A lack of constituency never has affected Flaming Emperor's ability to govern. With little support at Laurel Race Course yesterday he staged a coup d'etat, overthrowing Castaneto at the wire to win the $100,000 Fort McHenry Handicap.
Taking 1:34 to pull it off, Flaming Emperor tied Laurel's one-mile turf mark. It is the richest victory for him and jockey Clarence "Jo Jo" Ladner.
The means and margin of victory -- about an inch -- seemed to underscore Flaming Emperor's existence. The Maryland-bred was sold for $9,000 as a 2-year-old and has been overlooked even as he developed into one of Maryland's best and most versatile older horses. In eight races in the state this year, he has averaged 18-1 odds, yet has three wins, a second and a third.
He went off yesterday at 10-1, despite second-most weight in a field of 13. He made the most of a well-designed trip that required cool and cunning, but never had the lead until the last stride, when he passed Castaneto (3-1) by a bob of the head. Green Book closed outside to finish third.
"Maybe they'll believe in him now," someone said in the winner's circle, but trainer Kenny Cox knows public perception is slow to change. How well he knows: Flaming Emperor's status has not drawn one new client to his eight-horse stable.
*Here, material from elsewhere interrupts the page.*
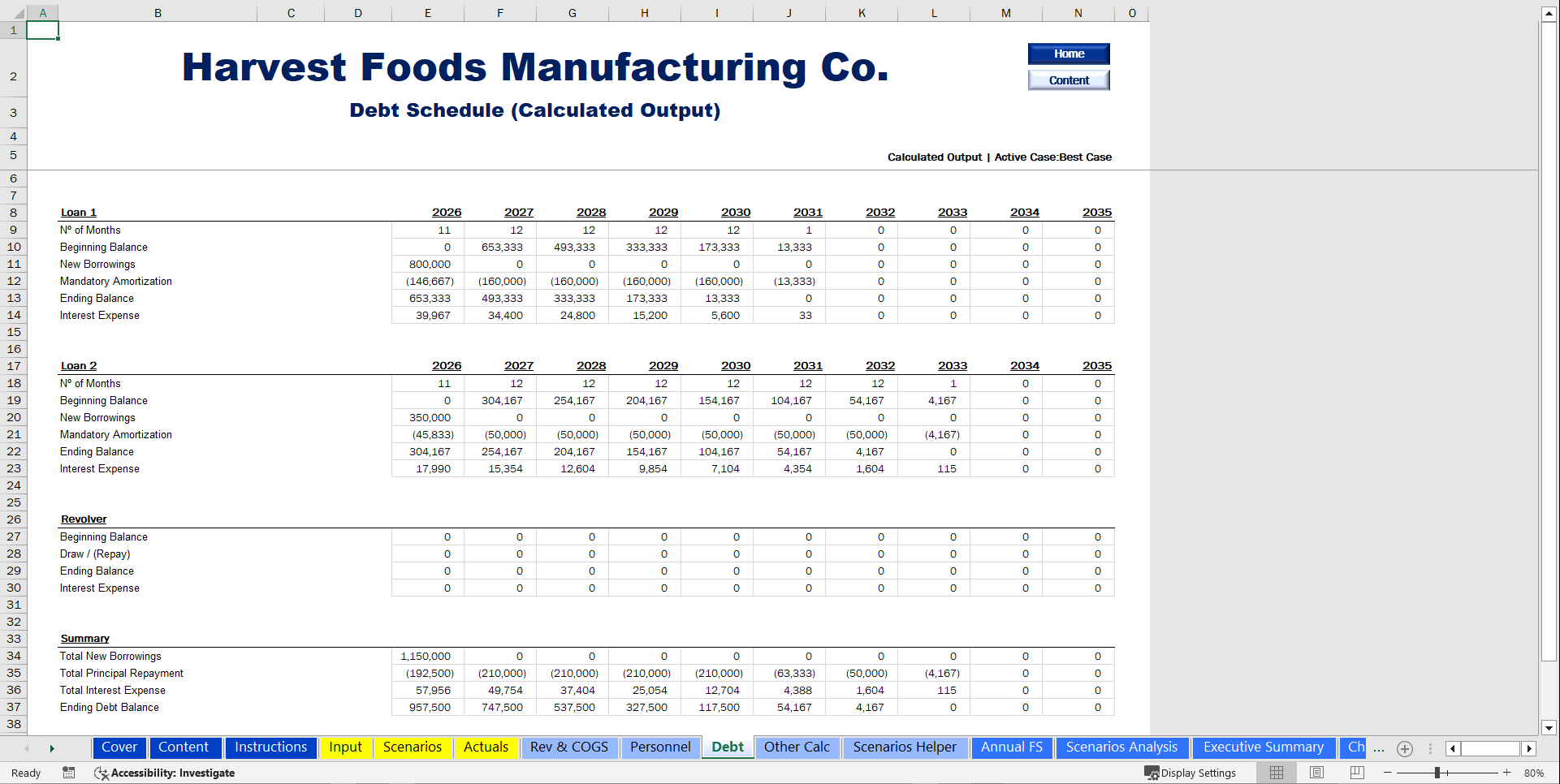This screenshot has width=1560, height=784.
Task: Show the full sheet list via the ellipsis
Action: 1378,749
Yesterday's $23 victory, Flaming Emperor's first on turf and third straight overall, increased his wealth to $367,346 -- 40 times what Buddy Cox, the trainer's father, paid for him in 1988.
"People don't know about him," Ladner said, then offered a wake-up call: "He's getting better with age."
Flaming Emperor usually is in or near the lead, but in the speed-packed Fort McHenry the winning stable took a slightly different route. Even though Flaming Emperor had an inside post position, Cox wanted Ladner to ease back to avoid a draining battle for the lead.
River of Sin, the 2-1 favorite from New York, broke fastest from Post 8 and moved to the rail on the clubhouse turn. Ligature was closest to him, and Flaming Emperor was some four lengths behind as he strode into the backstretch.
When Ligature challenged River of Sin approaching the far turn, Flaming Emperor loomed closer in third but had horses all around him. One of them was Castaneto, who advanced outside around the turn to challenge Ligature, while River of Sin struggled to keep up.
Ligature was tough to displace, but Castaneto finally passed him with a half-furlong to go. By then Flaming Emperor -- whom Ladner had saved until the stretch -- was breaking free from the pack under a stiff left hand. Had his late burst begun one stride later, he wouldn't have won.
"I didn't think he was going to get there," said Cox. Nor did a few thousand others who again sold his horse short.